• _Задания_
[a] Повторите, пожалуйста, фрагмент из отрывка о кремации от слов «В самом деле: что» до слов «двигались как полумертвые.».
[b] Какую фамилию носил юноша-красноармеец, лежавший в гробу, по отрывку о кремации?

---------- Фрагмент текста

В самом деле: что за церемонии! У меня все время было чувство, что церемоний вообще никаких не осталось, всё начистоту, откровенно. Кому какое дело, как зовут ту ненужную падаль, которую сейчас сунут в печь. Сгорела бы поскорее – вот и всё. Но падаль, как назло, не горела. Печь была советская, инженеры были советские, покойники были советские – всё в разладе, кое-как, еле-еле. Печь была холодная, комиссар торопился уехать. – Скоро ли? Поскорее, пожалуйста. – Еще 20 минут! – повторял каждый час комиссар. Печь остыла совсем. Сифилитики двигались как полумертвые.
Но для развлечения гроб приволокли раньше времени. В гробу лежал коричневый, как индус, хорошенький юноша красноармеец, с обнаженными зубами, как будто смеющийся, с распоротым животом, по фамилии Грачев. (Перед этим мы смотрели на какую-то умершую старушку – прикрытую кисеей – синюю, как синие чернила.) Долго и канительно возились сифилитики с газом. Наконец молодой строитель печи крикнул: – Накладывай! – похоронщики в белых балахонах схватились за огромные железные щипцы, висящие с потолка на цепи, и, неуклюже ворочая ими и чуть не съездив по физиономиям всех присутствующих, возложили на них вихляющийся гроб и сунули в печь, разобрав предварительно кирпичи у заслонки. Смеющийся Грачев очутился в огне. Сквозь отверстие было видно, как горит его гроб – медленно (печь совсем холодная), как весело и гостеприимно встретило его пламя. Пустили газу – и дело пошло еще веселее. Комиссар был вполне доволен: особенно понравилось всем, что из гроба вдруг высунулась рука мертвеца и поднялась вверх – «Рука! рука! смотрите, рука!» – потом сжигаемый весь почернел, из индуса сделался негром, и из его глаз поднялись хорошенькие голубые огоньки. «Горит мозг!» – сказал архитектор. Рабочие толпились вокруг. Мы по очереди заглядывали в щелочку и с аппетитом говорили друг другу: «раскололся череп», «загорелись легкие», вежливо уступая дамам первое место. Гуляя по окрестным комнатам, я со Спесивцевой незадолго до того нашел в углу… свалку человеческих костей. «Летом мы устроим удобрение!» – потирал инженер руки.

--------------------
---------- Данные для анализа

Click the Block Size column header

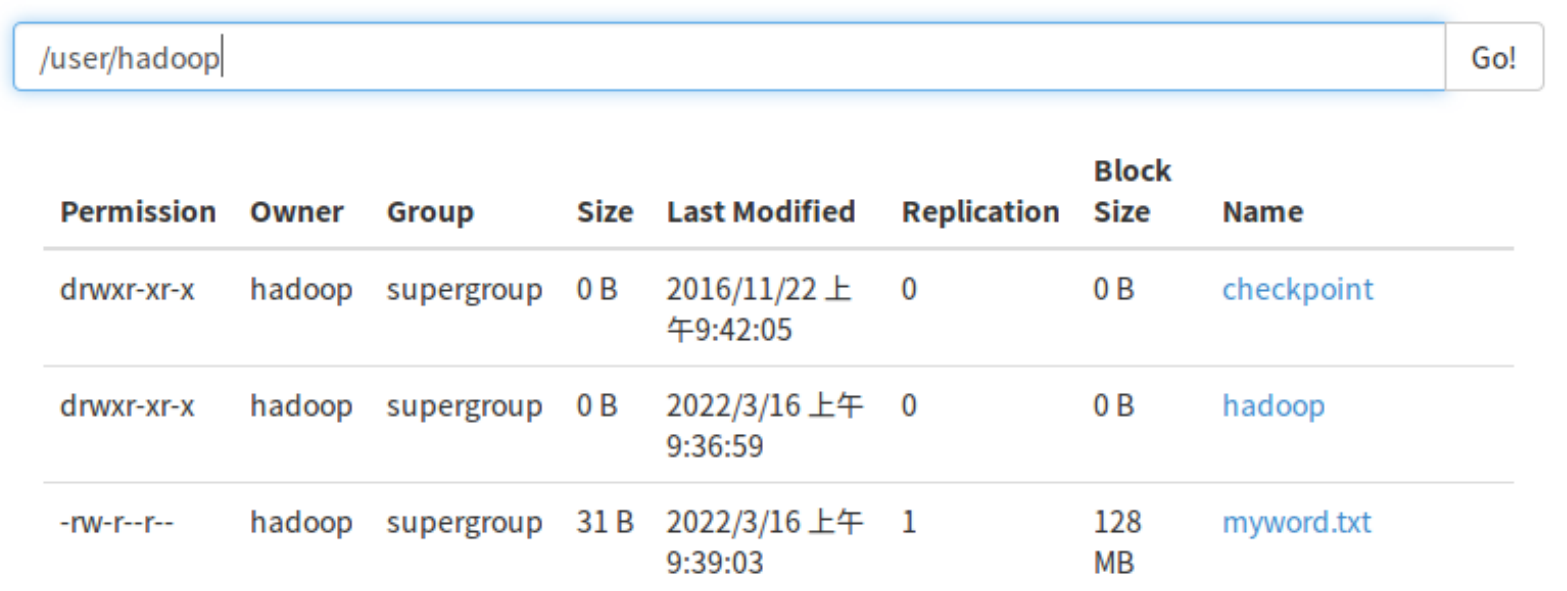pos(1131,191)
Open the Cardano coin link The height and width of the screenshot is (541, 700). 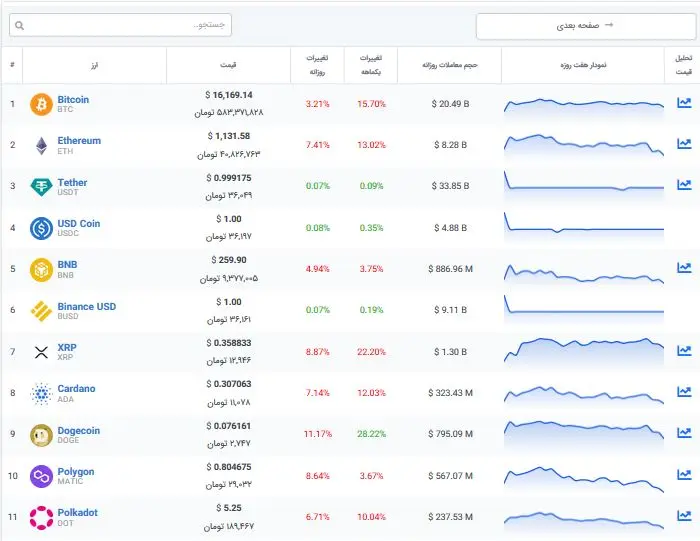pos(76,388)
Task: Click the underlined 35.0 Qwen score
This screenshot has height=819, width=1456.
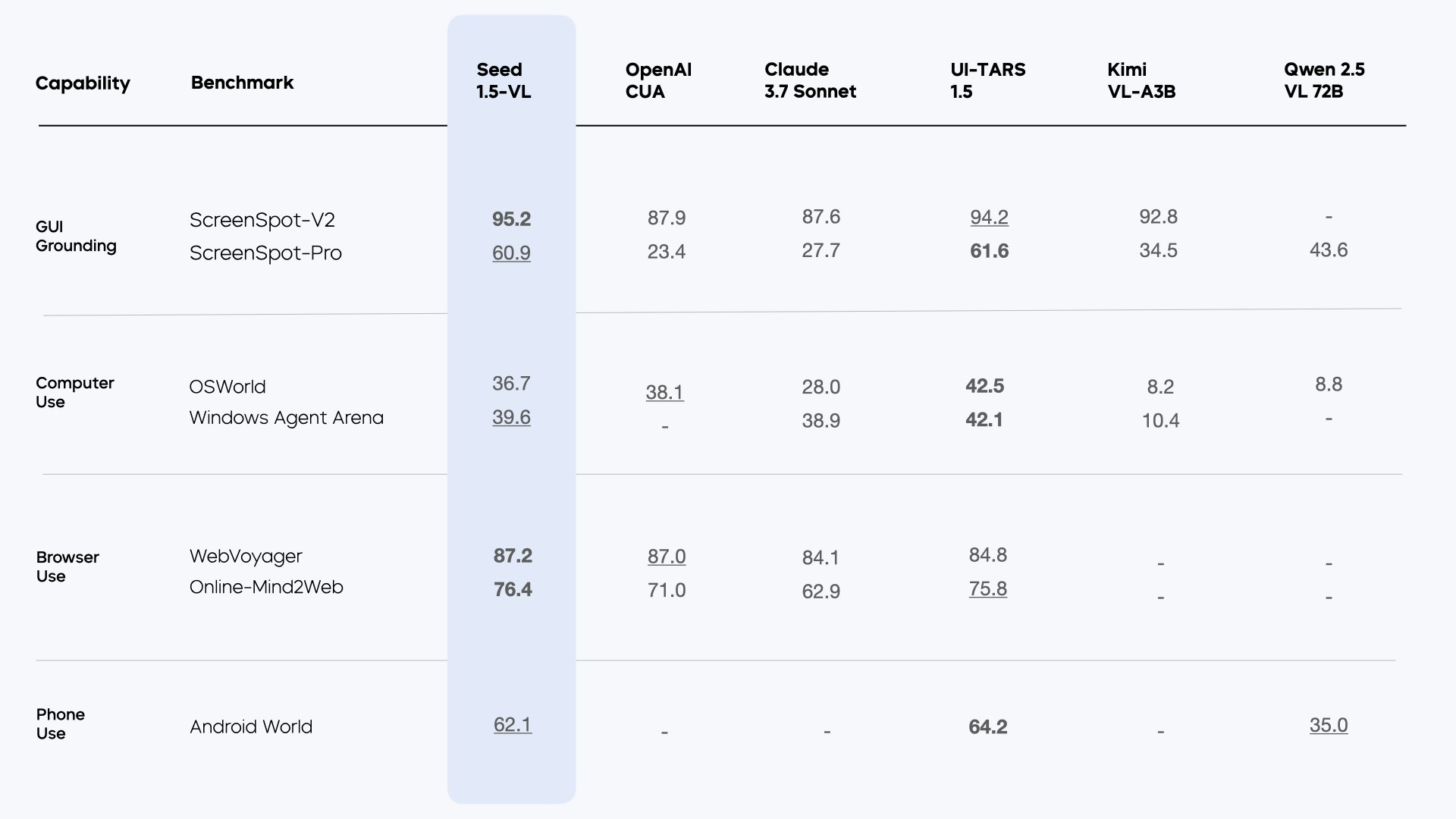Action: pos(1328,726)
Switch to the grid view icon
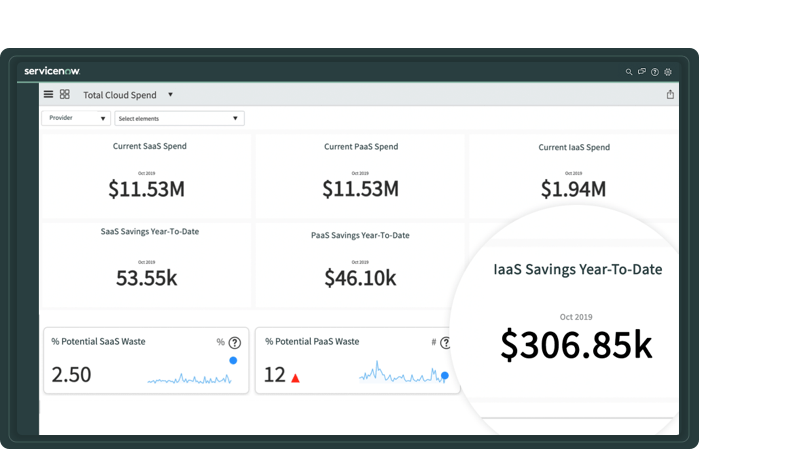Image resolution: width=800 pixels, height=450 pixels. pyautogui.click(x=64, y=94)
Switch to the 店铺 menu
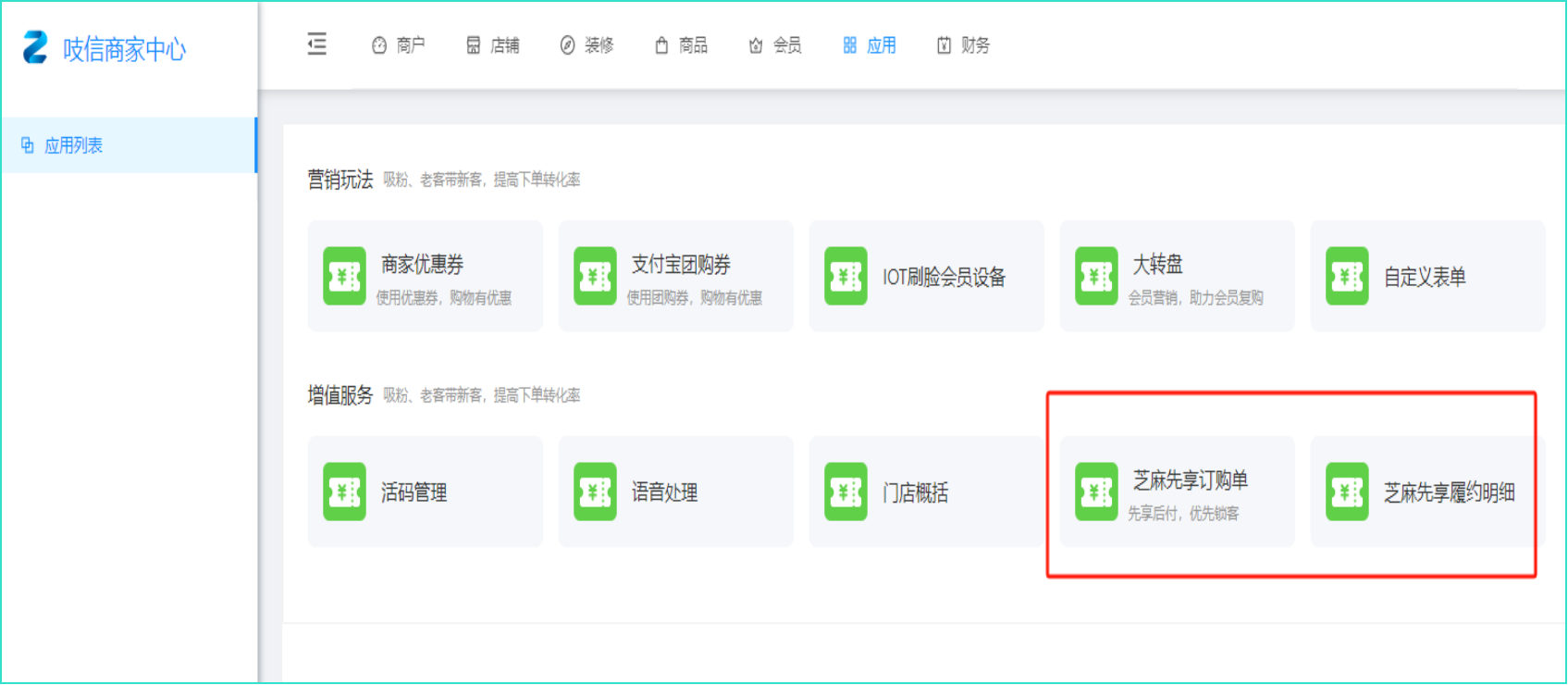The width and height of the screenshot is (1568, 685). pyautogui.click(x=493, y=45)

--------------------

• _Ответы по порядку_
[a]
В самом деле: что за церемонии! У меня все время было чувство, что церемоний вообще никаких не осталось, всё начистоту, откровенно. Кому какое дело, как зовут ту ненужную падаль, которую сейчас сунут в печь. Сгорела бы поскорее – вот и всё. Но падаль, как назло, не горела. Печь была советская, инженеры были советские, покойники были советские – всё в разладе, кое-как, еле-еле. Печь была холодная, комиссар торопился уехать. – Скоро ли? Поскорее, пожалуйста. – Еще 20 минут! – повторял каждый час комиссар. Печь остыла совсем. Сифилитики двигались как полумертвые.

[b] Грачев.